Severity of illness dictates antifungal treatment options and duration of therapy. For moderate to severe infection, liposomal amphotericin B for 1–2 weeks followed by a 12-month course of itraconazole is recommended.15 For milder cases, itraconazole for one year is indicated. Itraconazole blood levels should be measured to ensure adequate drug exposure. For histoplasmosis of the central nervous system, liposomal amphotericin B for 4–6 weeks followed by itraconazole for at least one year and until cerebrospinal fluid abnormalities and antigenemia or antigenuria resolve is recommended.15 Antigen levels in serum or urine should be measured during therapy for progressive disseminated histoplasmosis and central nervous system infection, and for 12 months afterwards. Ten percent to 15% of patients experience a relapse.16 Diagnosis and treatment in this group of patients follows the above outlined principles, but also includes long-term itraconazole maintenance therapy.

Our work has some limitations, not the least of which is the fact that it is a single case report. Furthermore, the diagnosis was based on a compatible clinical presentation and histopathological examination that could not be confirmed by culture, serology, or antigen detection. Further research is needed to develop readily available tests, probably molecular diagnostic methods, with higher sensitivity and specificity to diagnosis histoplasmosis as well as other mycosis. Efforts to develop safer and more effective antifungal drugs would also be worthwhile.

Conclusion

Progressive disseminated histoplasmosis is a fungal infection with diverse presentations. Acute disseminated infection presents with a sepsis syndrome, whereas chronic dissemination presents as a wasting syndrome. There are rare manifestations of this mycosis that could delay diagnosis and compromise outcome. This infection is fatal if not treated. We reported here a case of chronic disseminated histoplasmosis presenting with multiple mass lesions, weight loss, and hypercalcemia, mimicking metastatic cancer. The patient was treated successfully with appropriate antifungal therapy.
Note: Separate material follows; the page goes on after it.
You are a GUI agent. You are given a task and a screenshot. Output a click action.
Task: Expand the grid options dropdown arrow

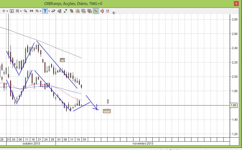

In addition to malignancy, granulomatous disease, including fungal infection, should be considered in patients with similar presentation.

Figure 4.

Figure 4

Adrenal needle biopsy section stained with hematoxylin and eosin showing granulomatous inflammation and a multinucleated giant cell containing small yeast surrounded by halos representing fungal capsules (original magnification, 20×).

Footnotes

Disclosure

The authors report no conflicts of interest in this work.